His father, Brian, underwent quadruple bypass surgery on March 11, the day Biddle and his UPJ team left to fly out to South Dakota.
Brock said his dad has only missed three of his wrestling tournaments going all the way back to second grade, but Brian would not have been there to see his son try and compete for a national title across the country.
“I think God works in mysterious ways,” Brock said. “(My dad) got in (to surgery) right before they shut everything down and was able to get healed up enough to come back home.”
UPJ, along with colleges across the nation, was shut down for social distancing reasons, so Biddle has been back home with his family the past two weeks.
“I’ve always been close with my dad,” he said, “so to be here and help him through it has helped him, too, with his morale.”
Biddle enjoyed a standout high school career at Central, posting a record of 134-26 with 81 pins. He was a three-time qualifier for the PIAA state tournament, finished in fourth place in 2017 and set the Central record for most career wins.
Pecora raved about Biddle, going on for nearly a minute with one praising comment after another.
“I can’t say enough good things about Brock,” the coach said. “He is just a great young man. He’s a very good person, he treats people right, he’s very humble, he’s a very good student, he’s responsible and reliable. You can depend on Brock. You don’t have to tell him twice.
“In wrestling, you’ve got to live the life out of the room, too. You’ve got to eat right and sleep right. You’ve got to sacrifice if you want to be great. There’s not much time for the other stuff other than school and wrestling. Brock loves it. He loves wrestling and wants to be the best. … He’s putting the time in. No one’s going to outwork him. And he’s very coachable. He’ll do exactly what you tell him to do.”
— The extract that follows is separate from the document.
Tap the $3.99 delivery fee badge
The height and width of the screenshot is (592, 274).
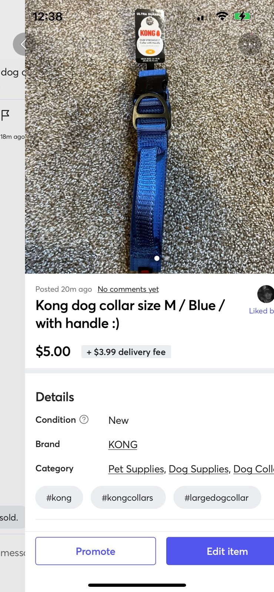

Biddle, named a second-team all-PSAC selection, said that even though he wasn’t as disappointed as he thought he’d be when the national tournament was canceled, more disappointment has set in since then.
“It’s hit me more now that I’ve gotten back home instead of that initial moment,” he said.
A lot of that is about the opportunity taken away not just from him, but also his team.
“I was pretty upset because I think this year, even though our team had a rough start, we got it turned around at the end, and I felt very confident with our capabilities (to win the national title).”
UPJ had three returning national champs and six All-Americans who would have competed in the national tournament.
“I thought we were in a good spot,” Biddle said, “and it was very heartbreaking to not be able to compete with that team.”
Bryce Biddle ‘integral’ part of UPJ team
Brock Biddle’s brother, Bryce, also wrestles for the UPJ team at 184 pounds. He’s had some shoulder problems during his career that have limited his opportunities.
“Bryce is an integral part of the team,” coach Pat Pecora said. “He’s there for everybody, for workouts, never misses practice. He’s very reliable, a good person. He wrestled in a couple matches this year and did well.
“He’s not only making himself better, but he’s good about making everybody else around him better.”